取り敢えずかさばる冬物を整理するらしく、クローゼットと庭を行き来して、靴やコートなどを虫干ししはじめた。
「それは?」
バリーは運び役、ジョシュとカーラは庭にて並べる役である。コートを吊り下げていたジョシュは、バリーが運んできた箱に目を留めた。箱というよりは、櫃である。帽子や靴などの小物が入っている紙製の箱とは違い木で出来ており、表面には細やかな象眼細工が施されている豪華な物だった。
「これはレイナルド様の大切な物です」
そう答えると、バリーは自ら櫃を開けた。どうやら人任せにする気は無いらしい。
櫃の内部からバリーが取り出したのは、レイナルドの物にしては小さな服である。白いシャツやジレ、スーツなどが数着。いずれも、小さい上にレイナルドが着るにしてはいささか粗末だ。不思議に思って眺めていると、やがて靴や鞄も出てくるではないか。靴も鞄もかろうじて革製ではあるものの、どちらもくたびれて傷が付いている。しかも装飾の類いはない、実用的な物だ――平民の持ち物と言っても可笑しくない。そして更に取り出されたものは、ノートや筆記具、本の類いである。それらもあまり質は宜しくないようだが、バリーは白手袋をした手でそれらを非常に丁寧に並べてゆく。
(あれは――!?)
そこまで見て、やっとジョシュにはそれらの持ち主が分かった。
「それ……」
「――レイナルド様の大切な物でございます」
バリーはジョシュの方を見ぬままに、先程と同じ言葉を繰り返す。
彼が次に櫃から取り出した物は小さな白い木箱で、恭しく開いた内側には、小さなピンがひとつだけ納められていた。どうやらカフスのようだ。嵌め込まれた水色っぽい石はガラスのように見え、それを取り巻く金属の土台はくすみ錆びていた。
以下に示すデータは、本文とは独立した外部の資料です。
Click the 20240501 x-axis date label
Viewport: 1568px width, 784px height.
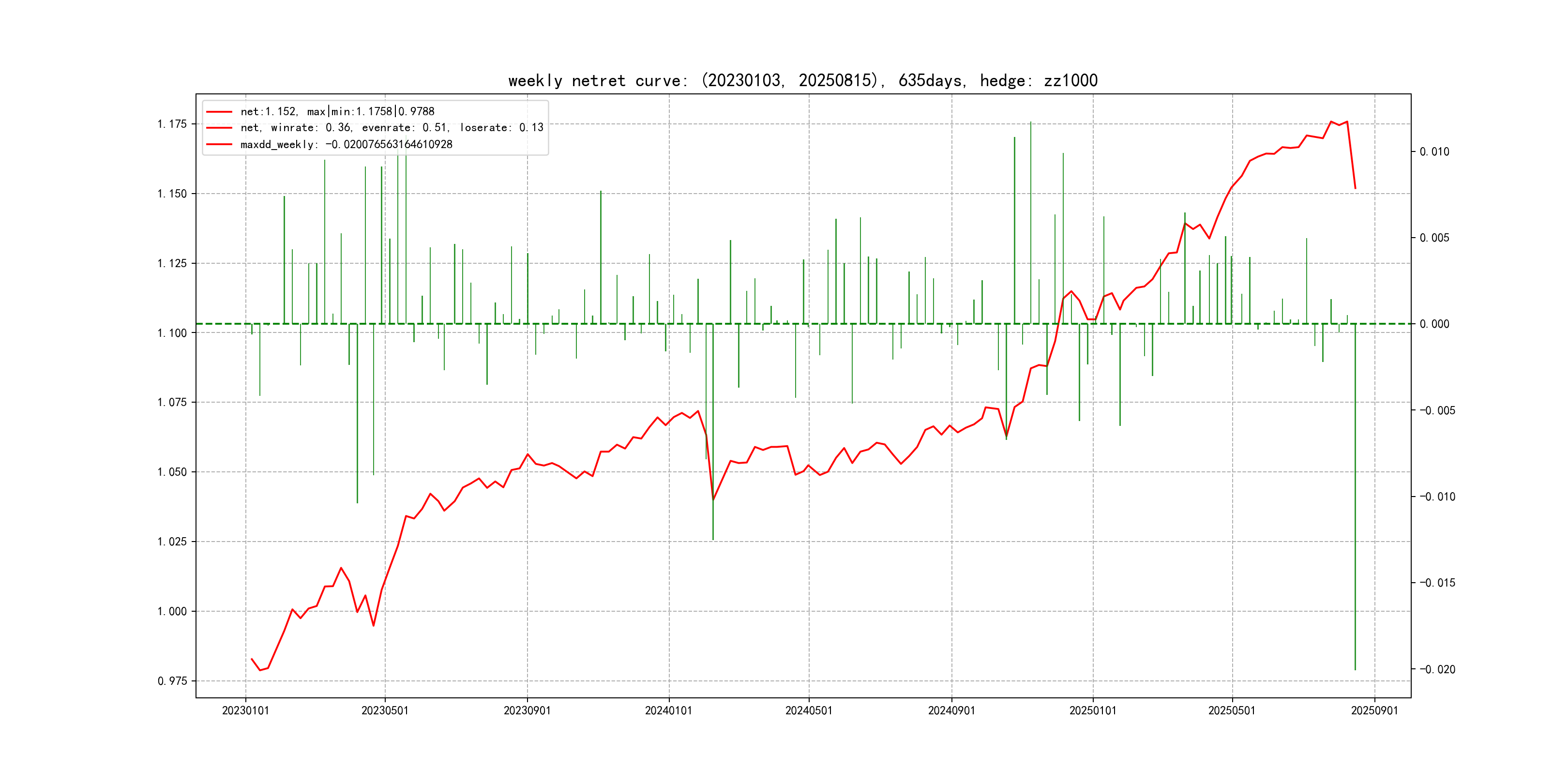click(x=808, y=710)
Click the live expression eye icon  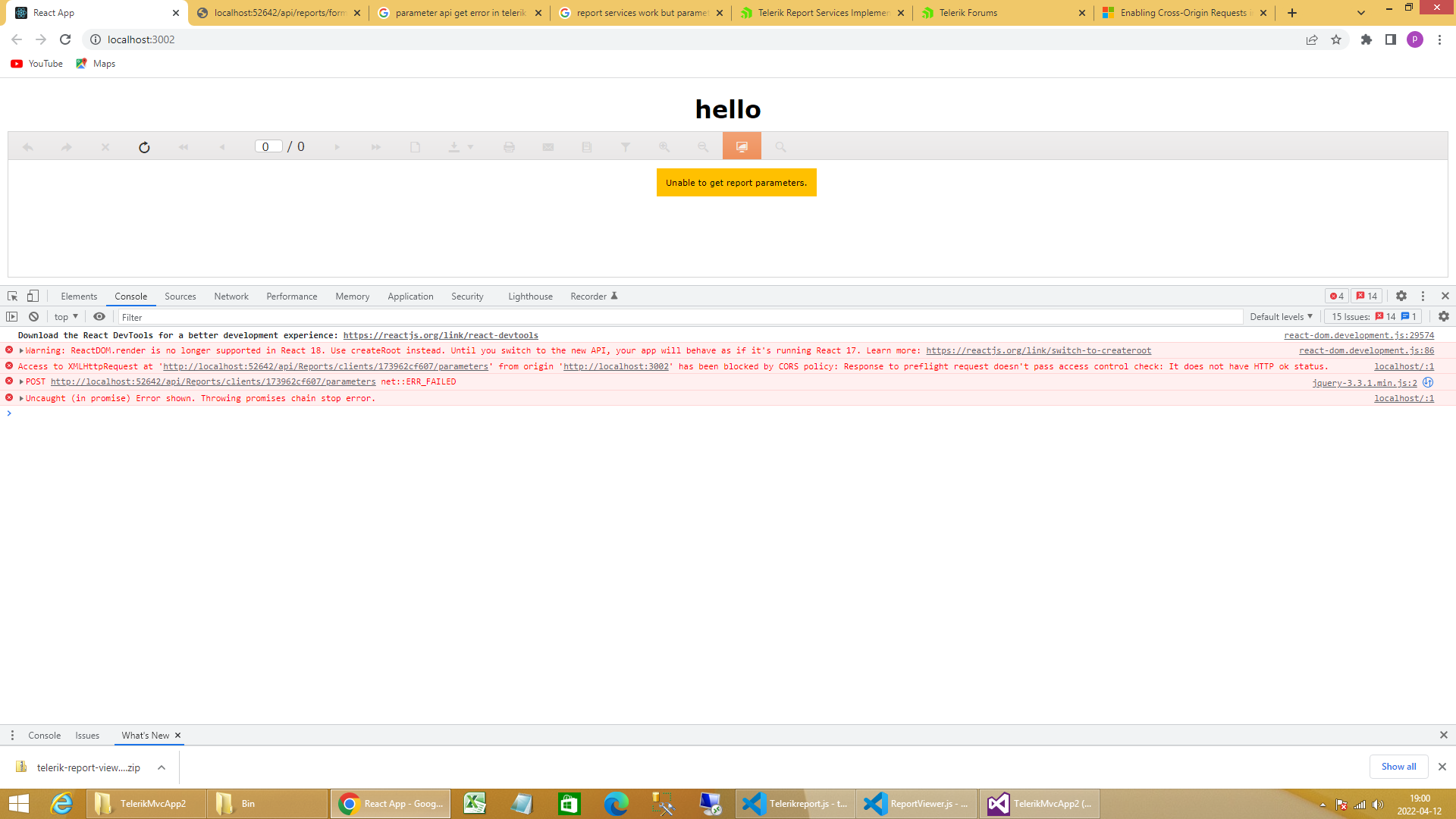coord(99,317)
何となく既視感を覚えさせるそれを、ジョシュは記憶に留めた。
「ジョシュ様、こちらを掛けて下さいな。私では手が届かなくて」
「あ、はい……」
カーラの呼ぶ声に応えてジョシュは彼女の手伝いに向かったが、どうにも、バリーとカーラの二人に口を封じられたように感じてならなかった。
質問は受け付けない。そういう気構えを、二人から感じたのである。
(でもあれは――間違いない。僕の物だ)
本や筆記具、ノートの文字に見覚えがある。
(あれが、レイナルド様の大切な物――? それって、僕の事を忘れていない……今も大事に思ってくれているから、なのかな……?)
そう思い至ってしまうと、もう駄目だった。
「……ちょっと僕、お手洗いに行って来ますね」
小声で断って小走りに邸の中へ向かうと、一階の化粧室へ駆け込む。鏡の前のスツールに座り込み、胸を押さえた。歓喜と苦悶にせめぎ合う心臓は、痛いほどに暴れ狂っていた。
(覚えていて下さって嬉しい)
同時に、
(覚えていて下さっているのが心苦しい)
とも思う。
あれから十年だ。早逝した付き合いたての恋人を吹っ切る期間としては、十分すぎるほど長い。だからジョシュは、レイナルドもとうに自分の事は忘れているだろうし、それで良いと思っていたのだ。
(だけどバリーさんとカーラさんの態度……あの恭しいほどの手つき)
シュウの遺品に対する彼らの態度は、そのままレイナルドの心を映しているのではないか――そんな恐れが、突如としてジョシュの胸に湧き上がった。